◆ TASK TO COMPLETE: Set down exactly the first line of the entries and every line after it, through the line with "Task: Check the Untitled Folder checkbox".

◆ SUPPLIED MATERIAL:
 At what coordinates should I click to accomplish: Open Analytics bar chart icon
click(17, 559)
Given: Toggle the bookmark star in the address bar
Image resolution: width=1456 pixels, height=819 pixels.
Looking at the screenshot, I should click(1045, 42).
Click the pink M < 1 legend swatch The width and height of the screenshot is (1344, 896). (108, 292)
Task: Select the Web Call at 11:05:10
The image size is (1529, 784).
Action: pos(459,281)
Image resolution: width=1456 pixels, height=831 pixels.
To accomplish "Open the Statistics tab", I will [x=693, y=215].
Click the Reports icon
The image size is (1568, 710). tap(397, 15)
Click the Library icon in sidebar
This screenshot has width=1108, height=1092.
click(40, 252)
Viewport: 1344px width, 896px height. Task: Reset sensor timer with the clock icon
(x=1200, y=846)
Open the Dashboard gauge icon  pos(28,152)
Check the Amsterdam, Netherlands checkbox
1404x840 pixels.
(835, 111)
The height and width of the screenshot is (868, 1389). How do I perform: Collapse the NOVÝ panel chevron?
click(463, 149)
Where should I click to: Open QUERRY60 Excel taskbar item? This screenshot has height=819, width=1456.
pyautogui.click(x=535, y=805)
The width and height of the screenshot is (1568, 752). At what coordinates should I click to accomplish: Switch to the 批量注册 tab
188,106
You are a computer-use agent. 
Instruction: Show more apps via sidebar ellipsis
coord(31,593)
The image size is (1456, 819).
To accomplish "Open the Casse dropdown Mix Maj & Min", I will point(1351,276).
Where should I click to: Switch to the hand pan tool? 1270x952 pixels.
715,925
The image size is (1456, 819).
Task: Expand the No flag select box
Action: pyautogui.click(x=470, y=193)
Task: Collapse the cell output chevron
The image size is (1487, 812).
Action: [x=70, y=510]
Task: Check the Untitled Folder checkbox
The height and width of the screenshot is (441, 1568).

◆ REPLY TO THE TASK:
 At what coordinates should I click to accomplish: Open Analytics bar chart icon
click(17, 559)
Given: Toggle the bookmark star in the address bar
Image resolution: width=1456 pixels, height=819 pixels.
Looking at the screenshot, I should click(1045, 42).
Click the pink M < 1 legend swatch The width and height of the screenshot is (1344, 896). (108, 292)
Task: Select the Web Call at 11:05:10
The image size is (1529, 784).
Action: pos(459,281)
Image resolution: width=1456 pixels, height=831 pixels.
To accomplish "Open the Statistics tab", I will [x=693, y=215].
Click the Reports icon
The image size is (1568, 710). tap(397, 15)
Click the Library icon in sidebar
This screenshot has width=1108, height=1092.
click(40, 252)
Viewport: 1344px width, 896px height. Task: Reset sensor timer with the clock icon
(x=1200, y=846)
Open the Dashboard gauge icon  pos(28,152)
Check the Amsterdam, Netherlands checkbox
1404x840 pixels.
(835, 111)
The height and width of the screenshot is (868, 1389). How do I perform: Collapse the NOVÝ panel chevron?
click(463, 149)
Where should I click to: Open QUERRY60 Excel taskbar item? This screenshot has height=819, width=1456.
pyautogui.click(x=535, y=805)
The width and height of the screenshot is (1568, 752). At what coordinates should I click to accomplish: Switch to the 批量注册 tab
188,106
You are a computer-use agent. 
Instruction: Show more apps via sidebar ellipsis
coord(31,593)
The image size is (1456, 819).
To accomplish "Open the Casse dropdown Mix Maj & Min", I will point(1351,276).
Where should I click to: Switch to the hand pan tool? 1270x952 pixels.
715,925
The image size is (1456, 819).
Task: Expand the No flag select box
Action: pyautogui.click(x=470, y=193)
Task: Collapse the cell output chevron
The image size is (1487, 812).
Action: [x=70, y=510]
Task: Check the Untitled Folder checkbox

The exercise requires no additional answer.